Whether he’s an Aussie or a Tuvaluan, Fry’s future king is Welsh, since under the British Commonwealth’s environmentally responsible king-share program, the Prince of Wales is simultaneously heir to the thrones of Britain, Australian, Tuvalu, and a bunch of other countries. His Royal Highness was also in Copenhagen last week, telling delegates that there were now only seven years left to save the planet. Prince Charles is so famously concerned about the environment that he’s known as the Green Prince. Just for the record, his annual carbon footprint is 2,601 tons. The carbon footprint of an average Briton (i.e., all those wasteful, consumerist, environmentally unsustainable deadbeats) is 11 tons. To get him to Copenhagen to deliver his speech, His Highness was flown in by one of the Royal Air Force’s fleet of VIP jets from the Royal Squadron. Total carbon emissions: 6.4 tons. In other words, the Green Prince used up seven months’ of an average Brit’s annual carbon footprint on one short flight to give one mediocre speech of alarmist boilerplate.
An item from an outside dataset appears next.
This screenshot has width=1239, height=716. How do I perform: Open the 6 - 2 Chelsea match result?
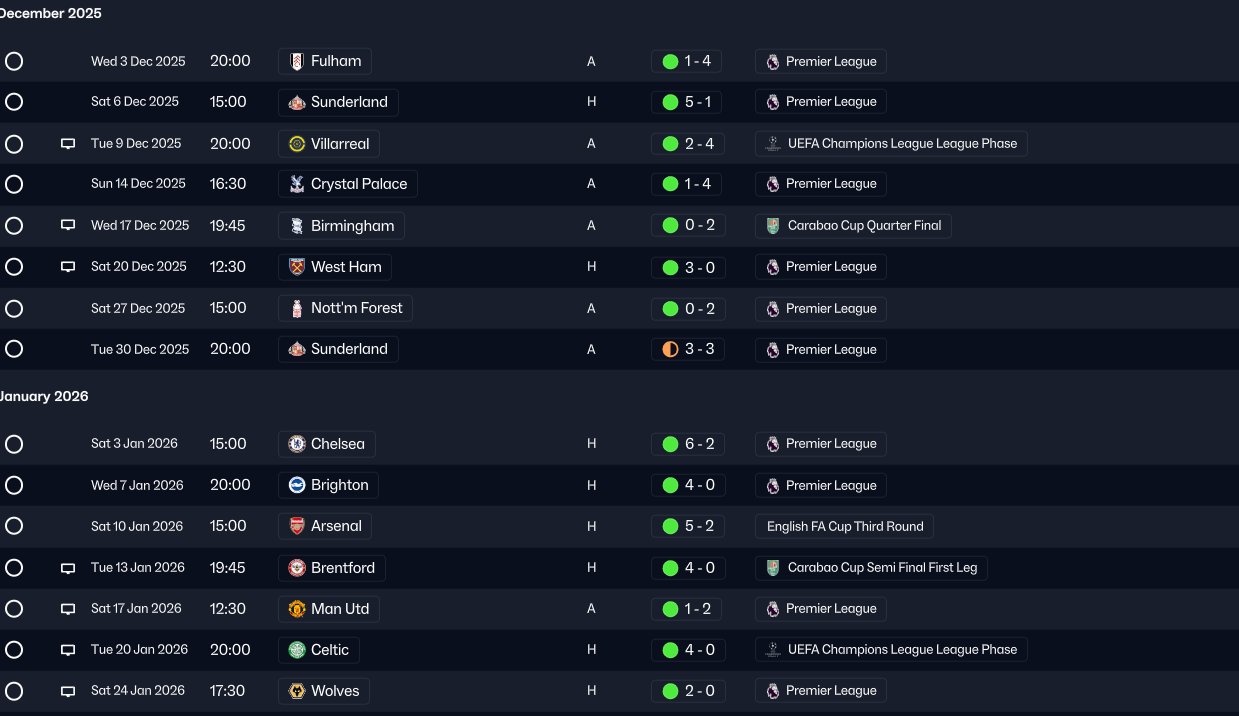688,444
But relax, it’s all cool, because he offsets! According to the Sydney Morning Herald, the prince will be investing in exciting new green initiatives. “Investing” as in “using his own money,” you mean? Not exactly. Apparently, it will be taxpayers’ money. So he’ll “offset” the cost of using up seven months of an average peasant’s carbon footprint on one flight by taking the peasant’s money and tossing it down some sinkhole. No wonder he feels so virtuous. Oh, don’t worry, though. He does have to pay a personal penalty for the sin of flying by private jet: 70 pounds. Which is the cost of about six new trees, or rather less than the bill for parking at Heathrow would have been.

So just to recap: The Prince of Wales, a man who has never drawn his own curtains, ramps up a carbon footprint of 2,601 tons while telling us that Western capitalist excess is destroying the planet. Dr. Rajendra Pachauri, the railroad engineer who heads the International Panel on Climate Change and has demanded that “hefty aviation taxes should be introduced to deter people from flying,” flew 443,226 miles on “IPCC business” in the year and a half before the Copenhagen summit. And Al Gore is a carbon billionaire: He makes more money buying offsets from himself than his dad did from investing in Occidental Petroleum.
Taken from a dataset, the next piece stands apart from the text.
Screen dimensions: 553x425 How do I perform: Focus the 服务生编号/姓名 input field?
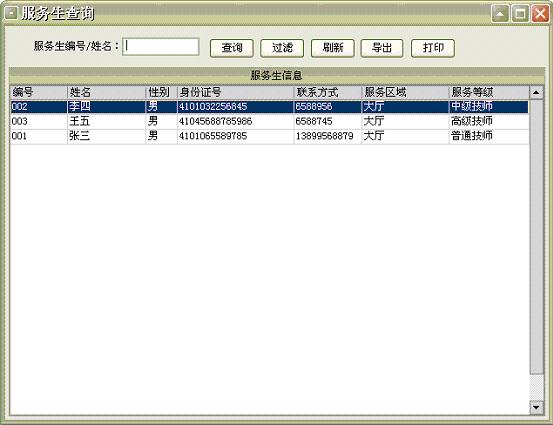(x=161, y=47)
All of the above are, as that ersatz Tuvaluan delegate’s neighbor would say, “very high up in climate change.” But what about all the non-high-ups? Not just the low-level toadies like Associated Press “science” reporter Seth Borenstein, who dutifully pooh-poohed the idea that the leaked Climategate e-mails were of any significance and, for his pains, was rewarded by having to stand in line with thousands of other no-name warm-mongers for seven hours in the freezing streets of Copenhagen. All because the IPCC accredited 45,000 delegates to a space that accommodates 15,000 — but don’t worry, when it comes to recalibrating the planet’s climate, I’m sure they’ll run the numbers more carefully.
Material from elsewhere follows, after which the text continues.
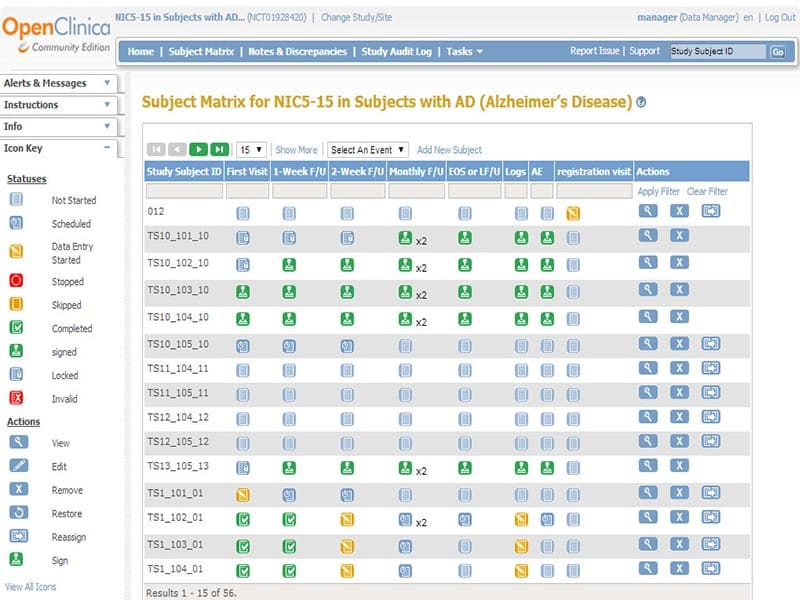Go to Notes & Discrepancies
The width and height of the screenshot is (800, 600).
[297, 52]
But forget Borenstein and other hangers-on. Even making allowances for the stupidity of youthful idealism, the protesters in the streets of Copenhagen seem especially obtuse. Far from sticking it to the Man, they’re cheerleading for the biggest Man of all: They’re supporting a new globalized feudalism in which Prince Charles, Prince Al, Prince Rajendra, and others “very high up in climate change” jet around the world at public expense telling the rest of us we need to stay put. A British parliamentarian recently proposed that everyone be issued with an annual “carbon allowance” that would be drawn down every time he booked a flight, or filled up his car, or bought a washer and dryer instead of beating his laundry on the rocks down by the river with the village women every week. You think the Prince of Wales or any other member of the new global elite will be subject to that “allowance”?